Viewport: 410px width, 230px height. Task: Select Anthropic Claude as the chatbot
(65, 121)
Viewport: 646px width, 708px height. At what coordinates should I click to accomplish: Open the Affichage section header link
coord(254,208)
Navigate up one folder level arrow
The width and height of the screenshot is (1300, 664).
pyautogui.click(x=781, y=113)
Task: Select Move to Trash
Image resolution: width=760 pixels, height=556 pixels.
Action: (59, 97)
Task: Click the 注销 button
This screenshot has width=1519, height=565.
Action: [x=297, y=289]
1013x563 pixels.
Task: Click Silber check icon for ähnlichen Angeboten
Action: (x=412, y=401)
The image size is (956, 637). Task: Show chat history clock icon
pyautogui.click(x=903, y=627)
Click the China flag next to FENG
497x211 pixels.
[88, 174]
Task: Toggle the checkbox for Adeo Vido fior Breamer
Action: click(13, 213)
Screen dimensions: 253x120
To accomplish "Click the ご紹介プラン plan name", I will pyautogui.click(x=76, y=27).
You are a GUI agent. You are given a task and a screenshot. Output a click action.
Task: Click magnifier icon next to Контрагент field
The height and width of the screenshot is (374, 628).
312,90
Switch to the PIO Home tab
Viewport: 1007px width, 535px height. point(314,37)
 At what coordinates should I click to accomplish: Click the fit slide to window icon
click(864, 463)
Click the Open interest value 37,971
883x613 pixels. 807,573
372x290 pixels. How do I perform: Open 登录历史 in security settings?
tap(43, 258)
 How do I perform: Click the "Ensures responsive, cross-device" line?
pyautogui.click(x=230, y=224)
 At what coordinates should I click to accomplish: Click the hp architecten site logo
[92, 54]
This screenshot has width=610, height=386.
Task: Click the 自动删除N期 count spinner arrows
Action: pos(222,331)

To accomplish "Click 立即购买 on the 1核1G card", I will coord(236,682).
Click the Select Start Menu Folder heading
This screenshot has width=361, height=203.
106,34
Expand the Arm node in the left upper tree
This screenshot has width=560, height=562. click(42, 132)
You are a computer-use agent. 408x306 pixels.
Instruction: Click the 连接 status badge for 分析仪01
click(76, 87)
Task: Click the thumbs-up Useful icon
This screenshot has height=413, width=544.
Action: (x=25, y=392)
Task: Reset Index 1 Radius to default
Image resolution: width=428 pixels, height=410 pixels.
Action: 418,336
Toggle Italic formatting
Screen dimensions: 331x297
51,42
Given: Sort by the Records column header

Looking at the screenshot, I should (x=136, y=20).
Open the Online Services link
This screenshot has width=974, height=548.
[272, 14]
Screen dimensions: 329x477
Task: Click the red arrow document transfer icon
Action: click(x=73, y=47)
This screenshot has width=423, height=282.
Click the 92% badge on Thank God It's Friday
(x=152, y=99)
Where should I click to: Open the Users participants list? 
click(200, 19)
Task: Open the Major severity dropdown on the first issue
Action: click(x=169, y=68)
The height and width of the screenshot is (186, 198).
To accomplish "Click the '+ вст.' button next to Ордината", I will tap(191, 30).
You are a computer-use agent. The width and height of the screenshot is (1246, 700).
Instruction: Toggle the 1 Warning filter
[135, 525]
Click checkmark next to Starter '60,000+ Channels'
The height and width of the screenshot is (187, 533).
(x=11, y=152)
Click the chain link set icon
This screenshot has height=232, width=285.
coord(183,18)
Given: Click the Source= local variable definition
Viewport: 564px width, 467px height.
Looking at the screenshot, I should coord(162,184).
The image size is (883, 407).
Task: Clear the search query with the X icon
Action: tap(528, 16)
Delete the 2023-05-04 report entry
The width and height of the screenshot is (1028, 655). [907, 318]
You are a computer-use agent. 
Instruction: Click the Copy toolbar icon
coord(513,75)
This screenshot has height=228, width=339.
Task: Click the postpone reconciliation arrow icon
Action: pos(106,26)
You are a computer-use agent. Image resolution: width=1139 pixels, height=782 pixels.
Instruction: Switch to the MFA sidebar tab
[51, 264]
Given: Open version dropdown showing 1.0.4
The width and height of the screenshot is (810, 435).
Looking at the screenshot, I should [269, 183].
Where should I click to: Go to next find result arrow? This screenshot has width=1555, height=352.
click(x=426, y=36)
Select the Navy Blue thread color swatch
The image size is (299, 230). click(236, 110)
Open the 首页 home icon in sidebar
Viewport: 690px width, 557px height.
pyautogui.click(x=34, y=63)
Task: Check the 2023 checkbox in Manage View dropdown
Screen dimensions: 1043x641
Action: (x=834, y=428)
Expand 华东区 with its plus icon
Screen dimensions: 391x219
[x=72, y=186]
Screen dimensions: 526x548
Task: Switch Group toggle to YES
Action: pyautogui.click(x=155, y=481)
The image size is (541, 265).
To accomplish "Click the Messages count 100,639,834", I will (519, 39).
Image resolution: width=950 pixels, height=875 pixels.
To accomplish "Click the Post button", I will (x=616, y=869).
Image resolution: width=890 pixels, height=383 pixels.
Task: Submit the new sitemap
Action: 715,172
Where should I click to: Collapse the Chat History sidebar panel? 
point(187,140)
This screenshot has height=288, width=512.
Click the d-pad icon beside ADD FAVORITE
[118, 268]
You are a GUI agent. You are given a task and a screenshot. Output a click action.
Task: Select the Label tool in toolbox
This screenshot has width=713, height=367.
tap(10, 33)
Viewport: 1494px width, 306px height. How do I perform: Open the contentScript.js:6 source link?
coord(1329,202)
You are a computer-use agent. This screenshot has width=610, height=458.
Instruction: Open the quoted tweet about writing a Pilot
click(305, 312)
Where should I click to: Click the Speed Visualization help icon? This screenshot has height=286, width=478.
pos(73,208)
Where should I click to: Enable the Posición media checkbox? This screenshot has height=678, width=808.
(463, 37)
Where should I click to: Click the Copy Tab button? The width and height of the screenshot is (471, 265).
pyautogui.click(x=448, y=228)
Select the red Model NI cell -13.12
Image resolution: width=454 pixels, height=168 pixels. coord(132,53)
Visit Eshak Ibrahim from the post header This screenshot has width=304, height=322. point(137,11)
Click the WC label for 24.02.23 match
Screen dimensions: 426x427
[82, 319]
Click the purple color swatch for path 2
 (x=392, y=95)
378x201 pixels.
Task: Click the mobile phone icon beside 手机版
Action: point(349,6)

====

◆ ASSIGNED TASK
Reply with every line of the material above, unaltered.

◆ WRITTEN SOLUTION
Viewport: 410px width, 230px height. Task: Select Anthropic Claude as the chatbot
(65, 121)
Viewport: 646px width, 708px height. At what coordinates should I click to accomplish: Open the Affichage section header link
coord(254,208)
Navigate up one folder level arrow
The width and height of the screenshot is (1300, 664).
pyautogui.click(x=781, y=113)
Task: Select Move to Trash
Image resolution: width=760 pixels, height=556 pixels.
Action: (59, 97)
Task: Click the 注销 button
This screenshot has width=1519, height=565.
Action: [x=297, y=289]
1013x563 pixels.
Task: Click Silber check icon for ähnlichen Angeboten
Action: (x=412, y=401)
The image size is (956, 637). Task: Show chat history clock icon
pyautogui.click(x=903, y=627)
Click the China flag next to FENG
497x211 pixels.
[88, 174]
Task: Toggle the checkbox for Adeo Vido fior Breamer
Action: click(13, 213)
Screen dimensions: 253x120
To accomplish "Click the ご紹介プラン plan name", I will pyautogui.click(x=76, y=27).
You are a GUI agent. You are given a task and a screenshot. Output a click action.
Task: Click magnifier icon next to Контрагент field
The height and width of the screenshot is (374, 628).
312,90
Switch to the PIO Home tab
Viewport: 1007px width, 535px height. point(314,37)
 At what coordinates should I click to accomplish: Click the fit slide to window icon
click(864, 463)
Click the Open interest value 37,971
883x613 pixels. 807,573
372x290 pixels. How do I perform: Open 登录历史 in security settings?
tap(43, 258)
 How do I perform: Click the "Ensures responsive, cross-device" line?
pyautogui.click(x=230, y=224)
 At what coordinates should I click to accomplish: Click the hp architecten site logo
[92, 54]
This screenshot has width=610, height=386.
Task: Click the 自动删除N期 count spinner arrows
Action: pos(222,331)

To accomplish "Click 立即购买 on the 1核1G card", I will coord(236,682).
Click the Select Start Menu Folder heading
This screenshot has width=361, height=203.
106,34
Expand the Arm node in the left upper tree
This screenshot has width=560, height=562. click(42, 132)
You are a computer-use agent. 408x306 pixels.
Instruction: Click the 连接 status badge for 分析仪01
click(76, 87)
Task: Click the thumbs-up Useful icon
This screenshot has height=413, width=544.
Action: (x=25, y=392)
Task: Reset Index 1 Radius to default
Image resolution: width=428 pixels, height=410 pixels.
Action: 418,336
Toggle Italic formatting
Screen dimensions: 331x297
51,42
Given: Sort by the Records column header

Looking at the screenshot, I should (x=136, y=20).
Open the Online Services link
This screenshot has width=974, height=548.
[272, 14]
Screen dimensions: 329x477
Task: Click the red arrow document transfer icon
Action: click(x=73, y=47)
This screenshot has width=423, height=282.
Click the 92% badge on Thank God It's Friday
(x=152, y=99)
Where should I click to: Open the Users participants list? 
click(200, 19)
Task: Open the Major severity dropdown on the first issue
Action: click(x=169, y=68)
The height and width of the screenshot is (186, 198).
To accomplish "Click the '+ вст.' button next to Ордината", I will tap(191, 30).
You are a computer-use agent. The width and height of the screenshot is (1246, 700).
Instruction: Toggle the 1 Warning filter
[135, 525]
Click checkmark next to Starter '60,000+ Channels'
The height and width of the screenshot is (187, 533).
(x=11, y=152)
Click the chain link set icon
This screenshot has height=232, width=285.
coord(183,18)
Given: Click the Source= local variable definition
Viewport: 564px width, 467px height.
Looking at the screenshot, I should coord(162,184).
The image size is (883, 407).
Task: Clear the search query with the X icon
Action: tap(528, 16)
Delete the 2023-05-04 report entry
The width and height of the screenshot is (1028, 655). [907, 318]
You are a computer-use agent. 
Instruction: Click the Copy toolbar icon
coord(513,75)
This screenshot has height=228, width=339.
Task: Click the postpone reconciliation arrow icon
Action: pos(106,26)
You are a computer-use agent. Image resolution: width=1139 pixels, height=782 pixels.
Instruction: Switch to the MFA sidebar tab
[51, 264]
Given: Open version dropdown showing 1.0.4
The width and height of the screenshot is (810, 435).
Looking at the screenshot, I should [269, 183].
Where should I click to: Go to next find result arrow? This screenshot has width=1555, height=352.
click(x=426, y=36)
Select the Navy Blue thread color swatch
The image size is (299, 230). click(236, 110)
Open the 首页 home icon in sidebar
Viewport: 690px width, 557px height.
pyautogui.click(x=34, y=63)
Task: Check the 2023 checkbox in Manage View dropdown
Screen dimensions: 1043x641
Action: (x=834, y=428)
Expand 华东区 with its plus icon
Screen dimensions: 391x219
[x=72, y=186]
Screen dimensions: 526x548
Task: Switch Group toggle to YES
Action: pyautogui.click(x=155, y=481)
The image size is (541, 265).
To accomplish "Click the Messages count 100,639,834", I will (519, 39).
Image resolution: width=950 pixels, height=875 pixels.
To accomplish "Click the Post button", I will (x=616, y=869).
Image resolution: width=890 pixels, height=383 pixels.
Task: Submit the new sitemap
Action: 715,172
Where should I click to: Collapse the Chat History sidebar panel? 
point(187,140)
This screenshot has height=288, width=512.
Click the d-pad icon beside ADD FAVORITE
[118, 268]
You are a GUI agent. You are given a task and a screenshot. Output a click action.
Task: Select the Label tool in toolbox
This screenshot has width=713, height=367.
tap(10, 33)
Viewport: 1494px width, 306px height. How do I perform: Open the contentScript.js:6 source link?
coord(1329,202)
You are a computer-use agent. This screenshot has width=610, height=458.
Instruction: Open the quoted tweet about writing a Pilot
click(305, 312)
Where should I click to: Click the Speed Visualization help icon? This screenshot has height=286, width=478.
pos(73,208)
Where should I click to: Enable the Posición media checkbox? This screenshot has height=678, width=808.
(463, 37)
Where should I click to: Click the Copy Tab button? The width and height of the screenshot is (471, 265).
pyautogui.click(x=448, y=228)
Select the red Model NI cell -13.12
Image resolution: width=454 pixels, height=168 pixels. coord(132,53)
Visit Eshak Ibrahim from the post header This screenshot has width=304, height=322. point(137,11)
Click the WC label for 24.02.23 match
Screen dimensions: 426x427
[82, 319]
Click the purple color swatch for path 2
 (x=392, y=95)
378x201 pixels.
Task: Click the mobile phone icon beside 手机版
Action: point(349,6)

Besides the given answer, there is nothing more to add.